Chapitre 11 : À poil
Meghan
Hisser le poids quasi mort qu'est Kal jusqu'en haut des marches du porche n'a pas été aisé, mais nous y sommes parvenus.
Une fois que nous sommes entrés dans la maison, Peter me désigne du menton le canapé. Après quelques derniers pas difficiles, je suis soulagée de littéralement jeter son ami, complètement soûl, dessus. Ce dernier, inerte, se laisse tomber dans un bruit sourd, sans émettre cette fois un quelconque grognement. Allongé sur le dos, il parvient néanmoins à porter un bras sur son visage pour cacher ses yeux de la lumière, ou de nos regards, voire probablement des deux.

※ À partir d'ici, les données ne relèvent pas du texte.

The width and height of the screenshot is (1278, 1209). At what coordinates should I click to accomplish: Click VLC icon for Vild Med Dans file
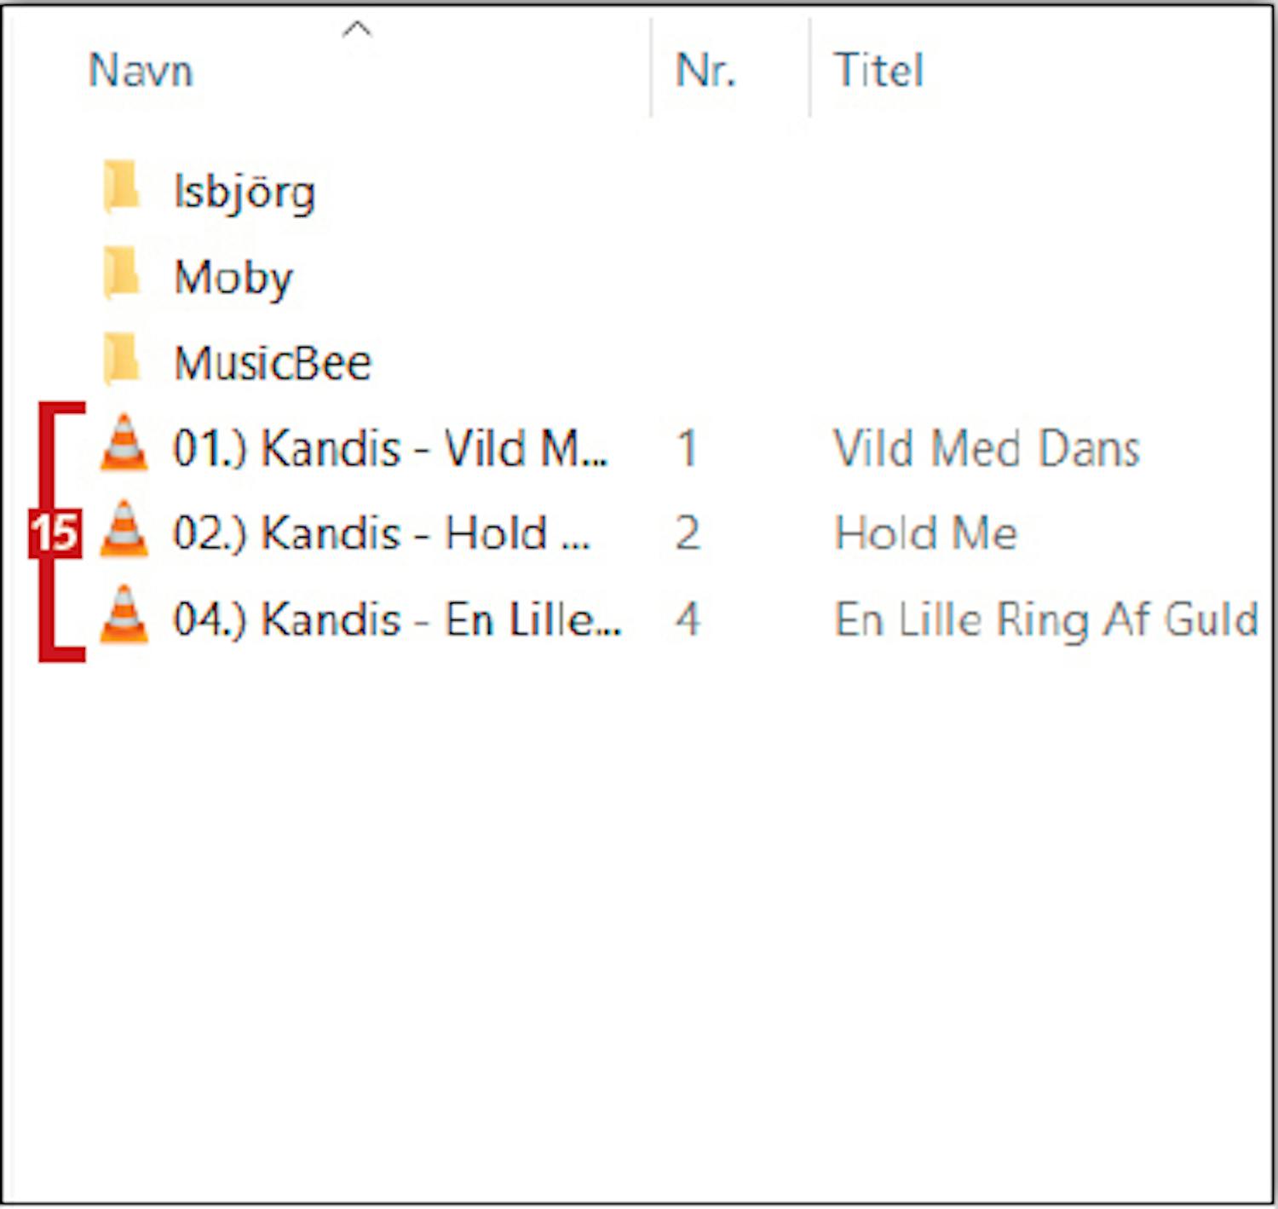[x=124, y=444]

J'observe Peter à la dérobée. Il exécute ses gestes de soin comme si leur pratique était coutumière. Il retire les chaussures de son pote, puis le couvre avec le plaid, arborant le même visage soucieux et triste qu'il affichait dans les bois.
Lorsqu'il estime que Kal est convenablement installé, il me fait signe de le suivre dans la cuisine.
— Un autre café ? me propose-t-il, tandis qu'il s'en fait couler un.
Je décline en secouant la tête et m'adosse au plan de travail, respectant le silence qui remplit la pièce. Je sens bien que Peter est aussi dépité que peiné, et je n'irai certainement pas poser des questions dont les réponses ne me regardent en rien. La seule qui me brûle les lèvres est : Je fais quoi moi, maintenant ?
— Tu devrais aller te coucher, Meghan, répond-il en écho à mes pensées secrètes. Tu te lèves tôt demain et vous avez beaucoup de marche à faire.
— Parce que tu crois vraiment qu'il sera en état de crapahuter dans la montagne ?
J'ai été un peu sèche, mais après tout, il y va aussi de ma survie si je laisse cet homme complètement ivre assurer ma sécurité demain.
— C'est une soirée comme les autres pour lui. Il sera apte dans quelques heures, fais-moi confiance. Mais si tu as des doutes, ce que je comprendrais, je peux te ramener à Sitka.
Plus insistant, tu meurs. Son ton n'est guère plus aimable que le mien. Je ne sais si c'est après moi que Peter est en rogne, ou après Kal, mais ses traits sont toujours aussi tirés, et son regard a gardé cette même lueur funeste qu'il avait dans la forêt.
— Je te l'ai dit, je ne peux pas quitter cette île sans rien. J'attendrai le temps qu'il faudra, mais je dois faire cette randonnée.
Peter hoche la tête, alors que ses yeux continuent de fixer un point imaginaire sur le sol. Il porte sa tasse à la bouche, la vide d'un trait, puis s'en débarrasse dans l'évier. Ses mains posées de chaque côté du bac, il regarde à présent par la fenêtre, toujours enfermé dans son silence de plomb. Je ne sais à quelles pensées obscures il s'accroche, mais de l'intérieur, la nuit paraît si sombre que je suis certaine qu'il ne peut rien distinguer au-dehors, mis à part des nuances de noir.
— Je vais y aller, me lâche-t-il en me faisant soudainement face.
— Et... lui ? J'en fais quoi ?
Je lui désigne Kal de mon pouce, sans jeter un œil vers ce dernier que j'entends ronfler bruyamment.
— Il est installé pour la nuit. Faut juste que je programme son réveil.
Peter se déplace jusqu'à son ami, se penche vers lui et le secoue pour extirper son téléphone de sa poche arrière. Une nouvelle fois, il me donne le sentiment de répéter des gestes, comme un rituel, trop souvent exécutés. Il pianote sur l'écran, puis pose le smartphone sur la table basse, sans un regard pour Kal.
— Je te raccompagne jusqu'au cabanon ?
— Ça va aller, merci.
Je ne connais ce garçon que depuis quelques heures, mais je suis certaine que celui que j'ai face à moi n'est pas le même Peter que ce matin. Trouble et tourments transpirent de ce visage qui m'avait paru jusque-là si jovial, si engageant à l'échange. Il émane de lui un certain abandon, comme une résignation d'un quelque chose dont je n'ai aucune idée, et surtout, qui ne me concerne pas. Pourtant, j'éprouve un accablement des plus empathiques et ressens comme si elle était mienne cette affliction palpable.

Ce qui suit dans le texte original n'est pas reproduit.